Re: [DISCUSS] Acero's ScanNode and Row Indexing across Scans

Posted by Gang Wu <us...@gmail.com>.

IMO, the adding a row_index column from the reader is orthogonal to
the mask implementation. Table formats (e.g. Apache Iceberg and
Delta) require the knowledge of row index to finalize row deletion.

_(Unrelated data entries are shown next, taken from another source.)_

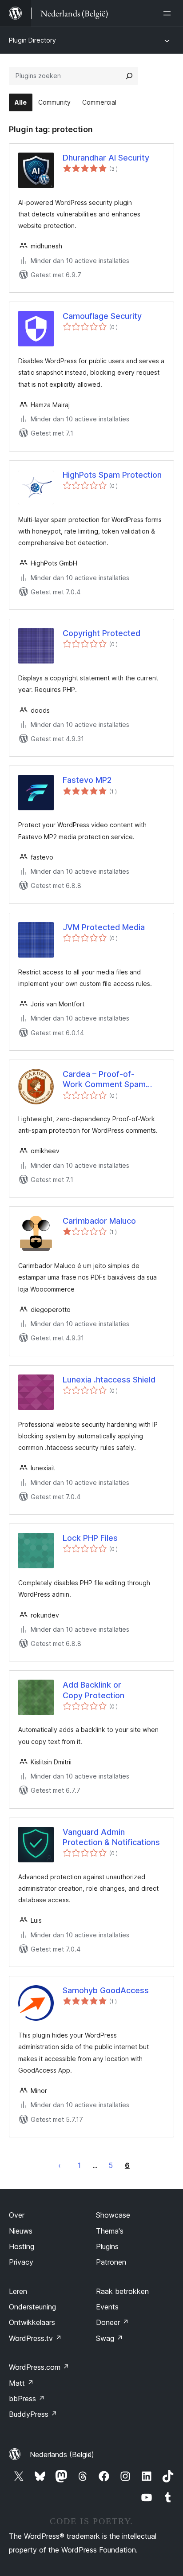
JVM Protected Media (104, 927)
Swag (109, 2338)
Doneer (112, 2322)
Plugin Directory (32, 40)
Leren (18, 2291)
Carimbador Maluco (99, 1220)
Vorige (59, 2165)
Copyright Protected (101, 633)
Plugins (107, 2246)
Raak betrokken (122, 2291)
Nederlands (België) (62, 2454)
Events (107, 2306)
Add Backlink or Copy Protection (93, 1690)
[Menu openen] (169, 13)
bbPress (27, 2398)
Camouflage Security (102, 316)
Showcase (113, 2215)
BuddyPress (33, 2414)
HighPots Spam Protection (112, 474)
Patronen (111, 2262)
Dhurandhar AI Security (106, 157)
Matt (21, 2383)
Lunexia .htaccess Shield (109, 1379)
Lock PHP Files (90, 1538)
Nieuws (20, 2231)
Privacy (21, 2262)
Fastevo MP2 (87, 780)
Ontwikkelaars (32, 2322)
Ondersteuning (32, 2306)
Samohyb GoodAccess (106, 1990)
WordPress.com (39, 2367)
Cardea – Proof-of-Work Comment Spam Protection (104, 1079)
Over (16, 2215)
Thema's (109, 2231)
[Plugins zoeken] (129, 76)
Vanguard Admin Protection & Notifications (111, 1837)
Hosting (21, 2246)
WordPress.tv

It
would be trivial to natively support row index from the file reader.

Best,
Gang

On Fri, Jun 2, 2023 at 3:40 AM Weston Pace <we...@gmail.com> wrote:

> I agree that having a row_index is a good approach.  I'm not sure a mask
> would be the ideal solution for Iceberg (though it is a reasonable feature
> in its own right) because I think position-based deletes, in Iceberg, are
> still done using an anti-join and not a filter.
>
> That being said, we probably also want to implement a streaming merge-based
> anti-join because I believe delete files are ordered by row_index and so a
> streaming approach is likely to be much more performant.
>
> On Mon, May 29, 2023 at 4:01 PM Will Jones <wi...@gmail.com>
> wrote:
>
> > Hi Rusty,
> >
> > At first glance, I think adding a row_index column would make sense. To
> be
> > clear, this would be an index within a file / fragment, not across
> multiple
> > files, which don't necessarily have a known ordering in Acero (IIUC).
> >
> > However, another approach would be to take a mask argument in the Parquet
> > reader. We may wish to do this anyways for support for using predicate
> > pushdown with Parquet's page index. While Arrow C++ hasn't yet
> implemented
> > predicate pushdown on page index (right now just supports row groups),
> > Arrow Rust has and provides an API to pass in a mask to support it. The
> > reason for this implementation is described in the blog post "Querying
> > Parquet with Millisecond Latency" [1], under "Page Pruning". The
> > RowSelection struct API is worth a look [2].
> >
> > I'm not yet sure which would be preferable, but I think adopting a
> similar
> > pattern to what the Rust community has done may be wise. It's possible
> that
> > row_index is easy to implement while the mask will take time, in which
> case
> > row_index makes sense as an interim solution.
> >
> > Best,
> >
> > Will Jones
> >
> > [1]
> >
> >
> https://arrow.apache.org/blog/2022/12/26/querying-parquet-with-millisecond-latency/
> > [2]
> >
> >
> https://docs.rs/parquet/40.0.0/parquet/arrow/arrow_reader/struct.RowSelection.html
> >
> > On Mon, May 29, 2023 at 2:12 PM Rusty Conover <ru...@conover.me.invalid>
> > wrote:
> >
> > > Hi Arrow Team,
> > >
> > > I wanted to suggest an improvement regarding Acero's Scan node.
> > > Currently, it provides useful information such as __fragment_index,
> > > __batch_index, __filename, and __last_in_fragment. However, it would
> > > be beneficial to have an additional column that returns an overall
> > > "row index" from the source.
> > >
> > > The row index would start from zero and increment for each row
> > > retrieved from the source, particularly in the case of Parquet files.
> > > Is it currently possible to obtain this row index or would expanding
> > > the Scan node's behavior be required?
> > >
> > > Having this row index column would be valuable in implementing support
> > > for Iceberg's positional-based delete files, as outlined in the
> > > following link:
> > >
> > > https://iceberg.apache.org/spec/#delete-formats
> > >
> > > While Iceberg's value-based deletes can already be performed using the
> > > support for anti joins, using a projection node does not guarantee the
> > > row ordering within an Acero graph. Hence, the inclusion of a
> > > dedicated row index column would provide a more reliable solution in
> > > this context.
> > >
> > > Thank you for considering this suggestion.
> > >
> > > Rusty
> > >
> >
>

Re: [DISCUSS] Acero's ScanNode and Row Indexing across Scans

Posted by Weston Pace <we...@gmail.com>.

I agree that having a row_index is a good approach.  I'm not sure a mask
would be the ideal solution for Iceberg (though it is a reasonable feature
in its own right) because I think position-based deletes, in Iceberg, are
still done using an anti-join and not a filter.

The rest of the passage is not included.